In recent years physicists have shown that DNA molecules, the building blocks of life, can exhibit semiconducting and superconducting properties. Now Yutaka Kawabe and colleagues at the Chitose Institute of Science and Technology in Hokkaido, Japan, have made a thin-film laser that contains DNA doped with dye molecules. When optically pumped, the film exhibits amplified spontaneous emission and spectral narrowing, which suggests that DNA complexes might be practical candidates for making solid-state-dye lasers (Y Kawabe et al 2002 Appl. Phys. Lett. 81 1372).
It is well known that placing too many dye molecules close together can lead to the quenching of fluorescence when pumped. The Chitose team has overcome this problem by using DNA as a scaffold that isolates the dye molecules and reduces the quenching. “If DNA makes other kinds of dye lase, the range of materials used in solid-state dye lasers will be greatly expanded,” say Kawabe and colleagues.
The scientists fabricate their films from a hemicyanine dye, a lipid and DNA. The ratio of DNA base pairs to dye molecules can be varied from 10:1 to 40:1, which results in films with thicknesses between a few microns and a few millimetres. A frequency-doubled Nd:YAG laser emitting nanosecond pulses optically pumps the film. The incident energy is varied up to a maximum of 1000 µJ.
An intensified CCD camera gathers the emission from the edge of the film and feeds it into a spectrometer. The authors observe spectral narrowing at threshold energies above 25 µJ and conclude that amplification has occurred.

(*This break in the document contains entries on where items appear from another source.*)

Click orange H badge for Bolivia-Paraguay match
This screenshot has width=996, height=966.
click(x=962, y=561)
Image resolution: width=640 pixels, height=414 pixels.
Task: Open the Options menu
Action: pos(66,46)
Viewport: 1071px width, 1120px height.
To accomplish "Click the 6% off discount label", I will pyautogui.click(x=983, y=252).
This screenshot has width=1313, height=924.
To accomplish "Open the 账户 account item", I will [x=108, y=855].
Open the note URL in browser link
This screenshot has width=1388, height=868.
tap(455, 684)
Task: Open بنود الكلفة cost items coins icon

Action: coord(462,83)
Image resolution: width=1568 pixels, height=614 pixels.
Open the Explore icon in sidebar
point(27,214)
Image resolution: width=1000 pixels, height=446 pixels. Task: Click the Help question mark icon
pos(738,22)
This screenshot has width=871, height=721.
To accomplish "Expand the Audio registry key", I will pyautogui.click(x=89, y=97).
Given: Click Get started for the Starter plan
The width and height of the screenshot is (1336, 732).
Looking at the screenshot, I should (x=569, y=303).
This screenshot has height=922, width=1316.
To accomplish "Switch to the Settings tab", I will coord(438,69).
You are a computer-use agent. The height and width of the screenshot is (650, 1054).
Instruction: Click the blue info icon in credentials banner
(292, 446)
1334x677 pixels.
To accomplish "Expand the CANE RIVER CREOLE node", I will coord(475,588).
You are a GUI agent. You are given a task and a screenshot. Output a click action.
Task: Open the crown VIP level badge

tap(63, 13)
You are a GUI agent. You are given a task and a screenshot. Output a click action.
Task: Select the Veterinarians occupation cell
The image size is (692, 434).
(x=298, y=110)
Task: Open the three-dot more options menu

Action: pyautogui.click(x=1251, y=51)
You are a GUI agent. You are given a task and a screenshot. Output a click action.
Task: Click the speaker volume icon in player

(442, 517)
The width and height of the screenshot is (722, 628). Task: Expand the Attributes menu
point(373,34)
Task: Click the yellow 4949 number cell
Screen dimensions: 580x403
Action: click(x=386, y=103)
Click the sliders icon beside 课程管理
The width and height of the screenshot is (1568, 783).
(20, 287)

Having tested their approach on a film that does not contain DNA, the researchers believe that the DNA plays an essential role in the laser action. Moreover, the performance of the laser only decreased by a few percent in two hours which, say Kawabe and colleagues, suggests that the device might be suitable for applications. Further studies of the structural and spectroscopic properties of the films are now being carried out.